▶ [Exercise goal]:
Repeat all entries exactly.
· · · · ·
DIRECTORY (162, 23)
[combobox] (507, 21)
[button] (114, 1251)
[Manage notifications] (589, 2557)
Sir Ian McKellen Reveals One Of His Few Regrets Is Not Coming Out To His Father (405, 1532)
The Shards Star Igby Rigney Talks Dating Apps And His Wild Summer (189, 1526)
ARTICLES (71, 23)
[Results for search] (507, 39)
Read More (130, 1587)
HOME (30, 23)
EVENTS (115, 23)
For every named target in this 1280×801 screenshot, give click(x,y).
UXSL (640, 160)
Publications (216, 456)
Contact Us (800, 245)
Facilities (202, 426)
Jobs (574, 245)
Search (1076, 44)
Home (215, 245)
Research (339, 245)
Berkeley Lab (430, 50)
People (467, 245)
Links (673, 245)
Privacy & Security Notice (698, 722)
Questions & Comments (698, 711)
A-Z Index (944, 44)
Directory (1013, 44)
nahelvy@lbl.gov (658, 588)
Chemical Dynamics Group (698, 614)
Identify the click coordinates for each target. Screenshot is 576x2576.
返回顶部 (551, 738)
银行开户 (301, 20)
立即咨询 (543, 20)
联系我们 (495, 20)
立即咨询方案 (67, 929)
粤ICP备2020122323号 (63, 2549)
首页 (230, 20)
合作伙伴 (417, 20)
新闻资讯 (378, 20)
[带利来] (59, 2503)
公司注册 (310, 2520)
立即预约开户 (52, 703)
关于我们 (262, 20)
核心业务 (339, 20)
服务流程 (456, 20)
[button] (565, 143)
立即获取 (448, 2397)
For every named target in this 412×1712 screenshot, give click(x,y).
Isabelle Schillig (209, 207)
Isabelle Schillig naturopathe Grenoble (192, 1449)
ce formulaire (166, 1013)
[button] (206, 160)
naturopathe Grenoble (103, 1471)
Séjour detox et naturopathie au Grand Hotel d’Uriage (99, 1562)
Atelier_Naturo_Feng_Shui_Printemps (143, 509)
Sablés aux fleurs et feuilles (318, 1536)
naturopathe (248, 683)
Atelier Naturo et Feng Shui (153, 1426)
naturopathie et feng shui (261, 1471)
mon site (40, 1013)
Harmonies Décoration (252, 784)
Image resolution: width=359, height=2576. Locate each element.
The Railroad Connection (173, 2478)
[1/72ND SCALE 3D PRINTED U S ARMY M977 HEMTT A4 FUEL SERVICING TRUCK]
· · · · ·
▶ [Answer space]:
DIRECTORY (162, 23)
[combobox] (507, 21)
[button] (114, 1251)
[Manage notifications] (589, 2557)
Sir Ian McKellen Reveals One Of His Few Regrets Is Not Coming Out To His Father (405, 1532)
The Shards Star Igby Rigney Talks Dating Apps And His Wild Summer (189, 1526)
ARTICLES (71, 23)
[Results for search] (507, 39)
Read More (130, 1587)
HOME (30, 23)
EVENTS (115, 23)
For every named target in this 1280×801 screenshot, give click(x,y).
UXSL (640, 160)
Publications (216, 456)
Contact Us (800, 245)
Facilities (202, 426)
Jobs (574, 245)
Search (1076, 44)
Home (215, 245)
Research (339, 245)
Berkeley Lab (430, 50)
People (467, 245)
Links (673, 245)
Privacy & Security Notice (698, 722)
Questions & Comments (698, 711)
A-Z Index (944, 44)
Directory (1013, 44)
nahelvy@lbl.gov (658, 588)
Chemical Dynamics Group (698, 614)
Identify the click coordinates for each target. Screenshot is 576x2576.
返回顶部 (551, 738)
银行开户 (301, 20)
立即咨询 (543, 20)
联系我们 (495, 20)
立即咨询方案 (67, 929)
粤ICP备2020122323号 (63, 2549)
首页 (230, 20)
合作伙伴 (417, 20)
新闻资讯 (378, 20)
[带利来] (59, 2503)
公司注册 (310, 2520)
立即预约开户 (52, 703)
关于我们 (262, 20)
核心业务 (339, 20)
服务流程 (456, 20)
[button] (565, 143)
立即获取 (448, 2397)
For every named target in this 412×1712 screenshot, give click(x,y).
Isabelle Schillig (209, 207)
Isabelle Schillig naturopathe Grenoble (192, 1449)
ce formulaire (166, 1013)
[button] (206, 160)
naturopathe Grenoble (103, 1471)
Séjour detox et naturopathie au Grand Hotel d’Uriage (99, 1562)
Atelier_Naturo_Feng_Shui_Printemps (143, 509)
Sablés aux fleurs et feuilles (318, 1536)
naturopathe (248, 683)
Atelier Naturo et Feng Shui (153, 1426)
naturopathie et feng shui (261, 1471)
mon site (40, 1013)
Harmonies Décoration (252, 784)
Image resolution: width=359, height=2576. Locate each element.
The Railroad Connection (173, 2478)
[1/72ND SCALE 3D PRINTED U S ARMY M977 HEMTT A4 FUEL SERVICING TRUCK]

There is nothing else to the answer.